Exercise — Copy exactly the stretch of lines from the one holding "The image size is (872, 639)." through the last line of the data below, inclusive. Leave out pictures.
[Available data — start]
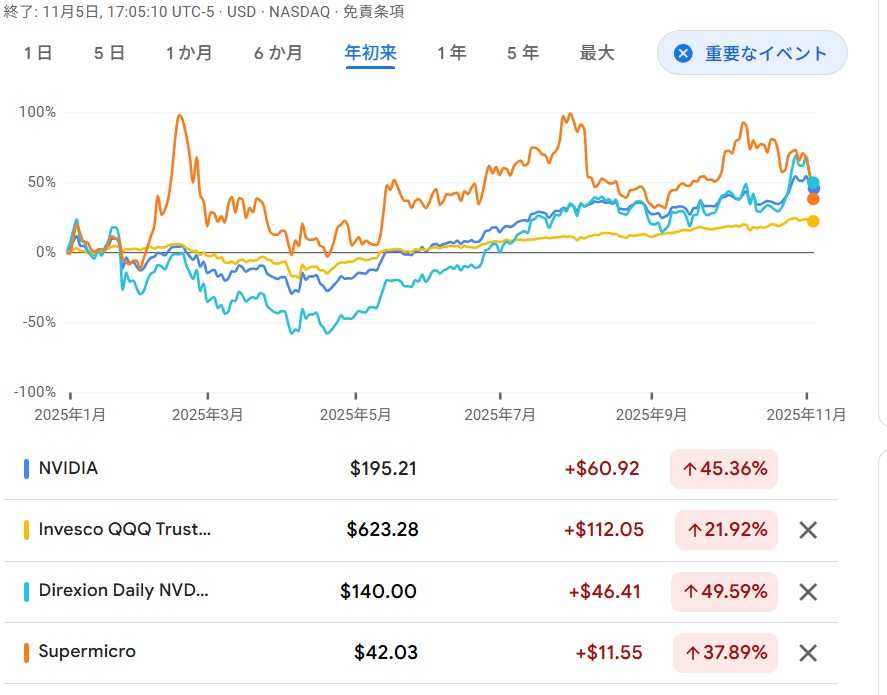Select the 5日 time range tab
This screenshot has width=887, height=695.
109,53
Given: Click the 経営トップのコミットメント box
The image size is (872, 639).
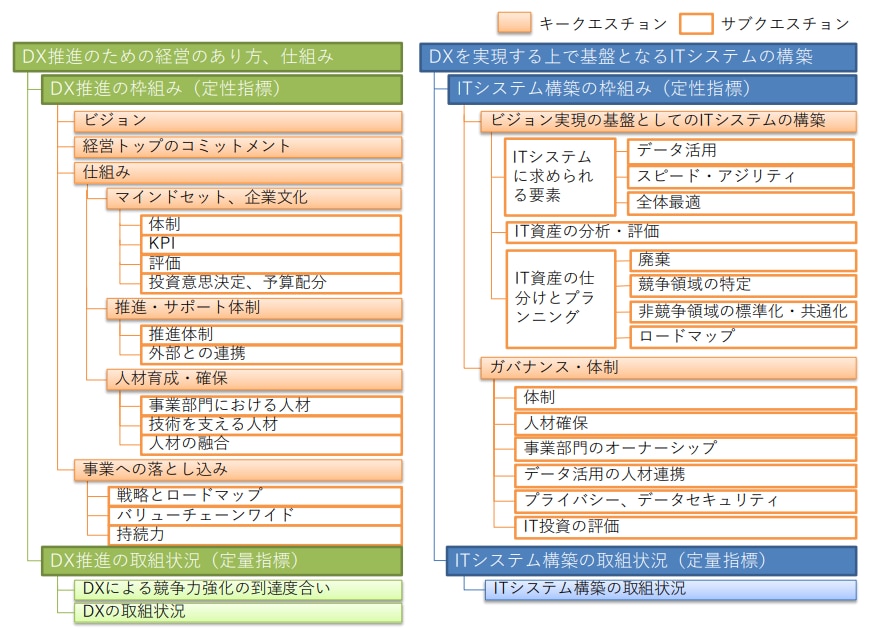Looking at the screenshot, I should click(238, 147).
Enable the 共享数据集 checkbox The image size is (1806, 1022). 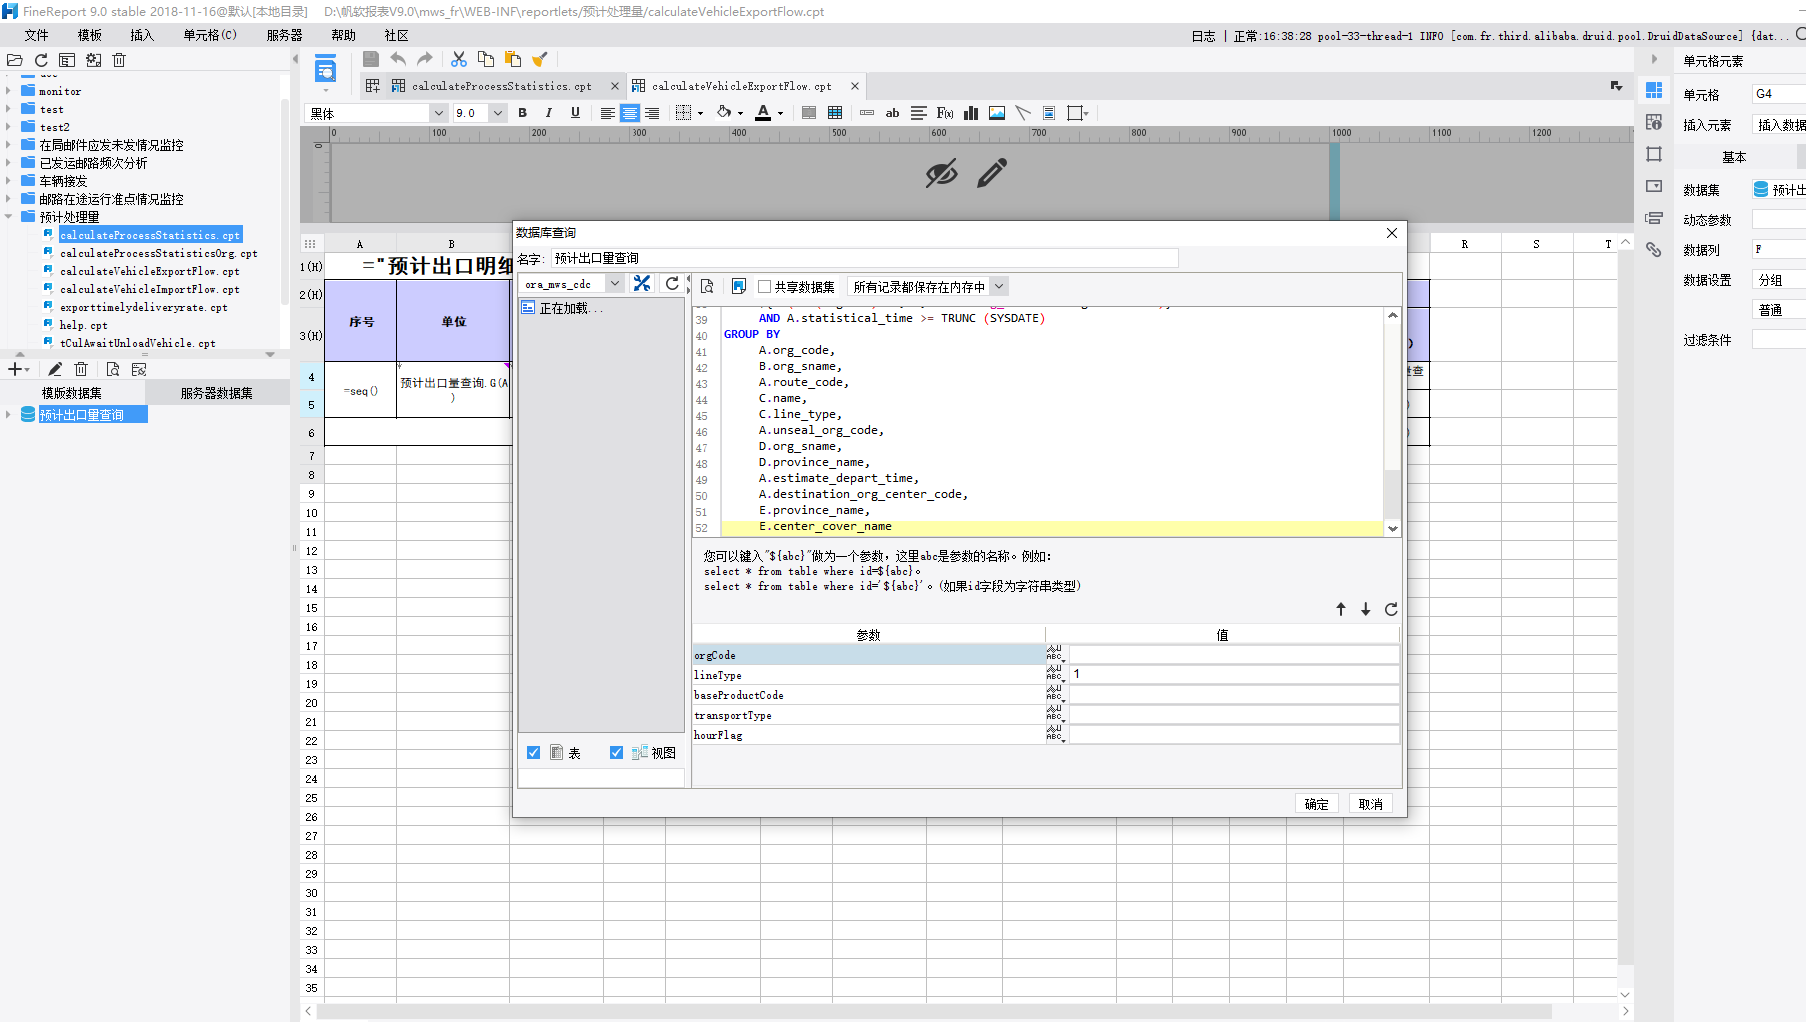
[Available data — finish]
Exercise response —
The image size is (872, 639).
Looking at the screenshot, I should click(238, 147).
Enable the 共享数据集 checkbox The image size is (1806, 1022). 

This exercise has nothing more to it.